▼

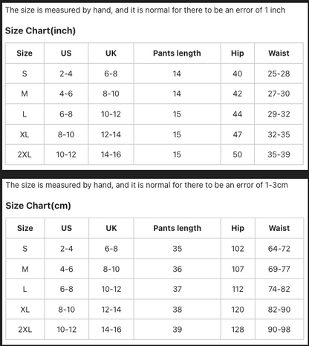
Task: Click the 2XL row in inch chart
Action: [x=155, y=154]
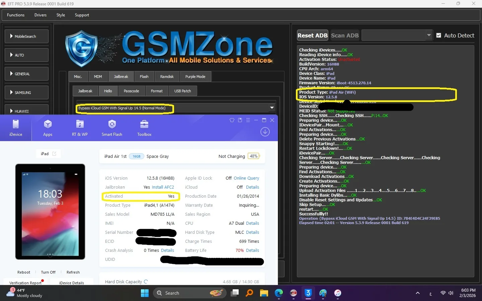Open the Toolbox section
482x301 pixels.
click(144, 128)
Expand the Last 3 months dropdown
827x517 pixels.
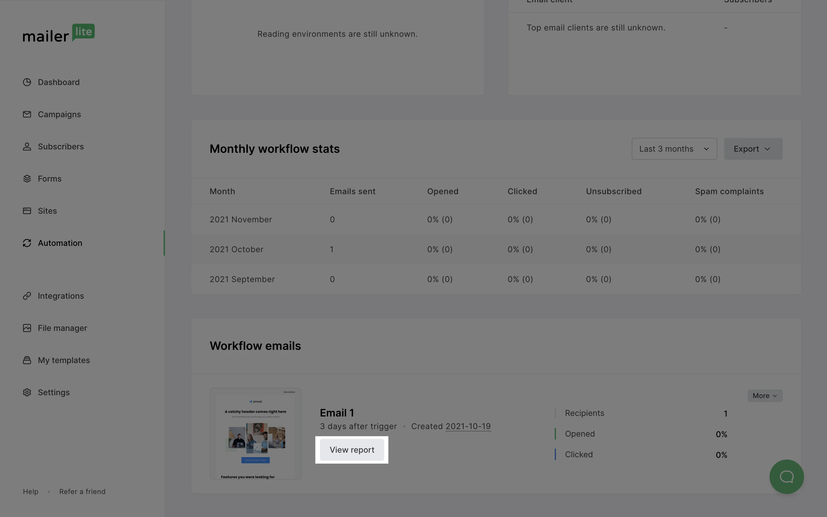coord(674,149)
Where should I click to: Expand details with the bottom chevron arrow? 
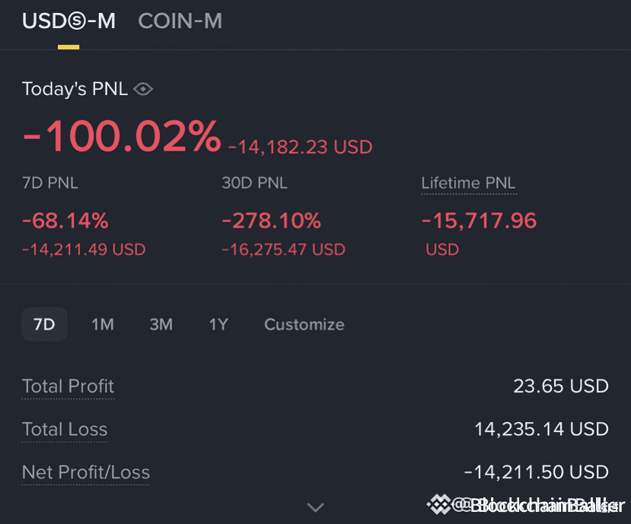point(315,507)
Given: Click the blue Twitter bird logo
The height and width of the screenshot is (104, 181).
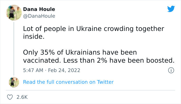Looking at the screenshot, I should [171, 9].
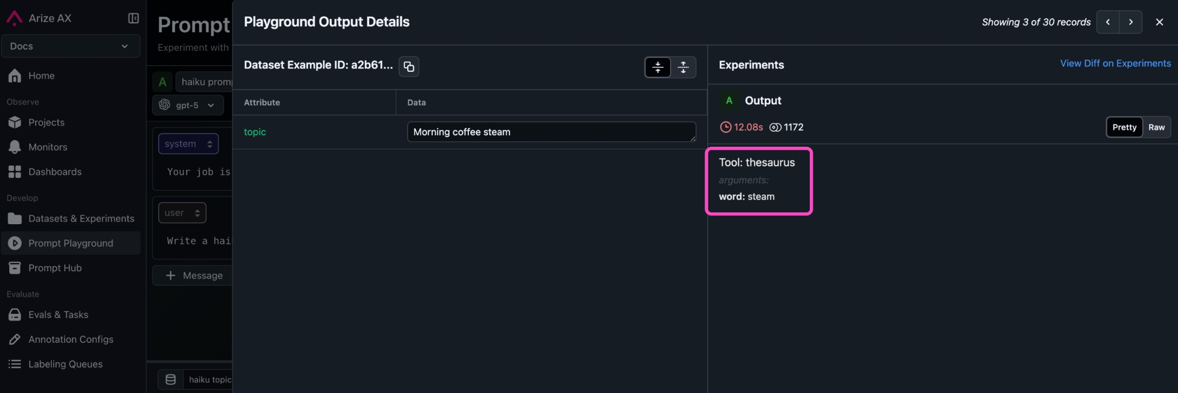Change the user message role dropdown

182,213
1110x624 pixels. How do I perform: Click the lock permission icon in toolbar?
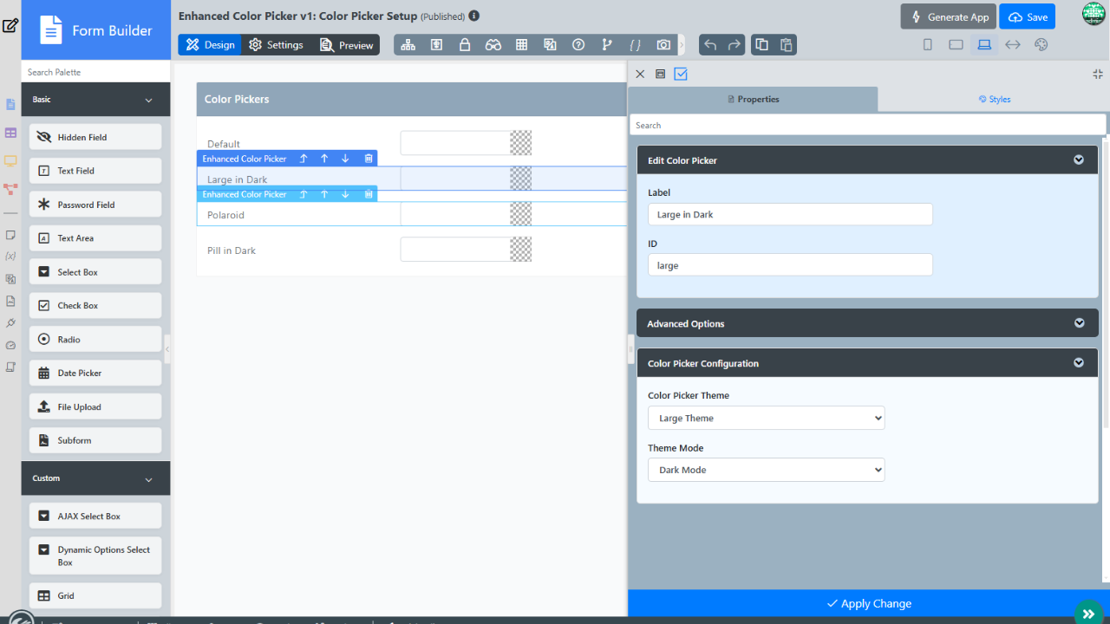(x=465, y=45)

▲

ABOUT THIS EXERCISE → All lines from the one that contains "827x517 pixels." through the last line of the data should be retyped exactly, with the pictures left out.

RESPONSE TO THIS TASK →
827x517 pixels.
coord(674,149)
Where should I click to: Expand details with the bottom chevron arrow? 
point(315,507)
Given: Click the blue Twitter bird logo
The height and width of the screenshot is (104, 181).
Looking at the screenshot, I should [171, 9].
Change the user message role dropdown

182,213
1110x624 pixels. How do I perform: Click the lock permission icon in toolbar?
(x=465, y=45)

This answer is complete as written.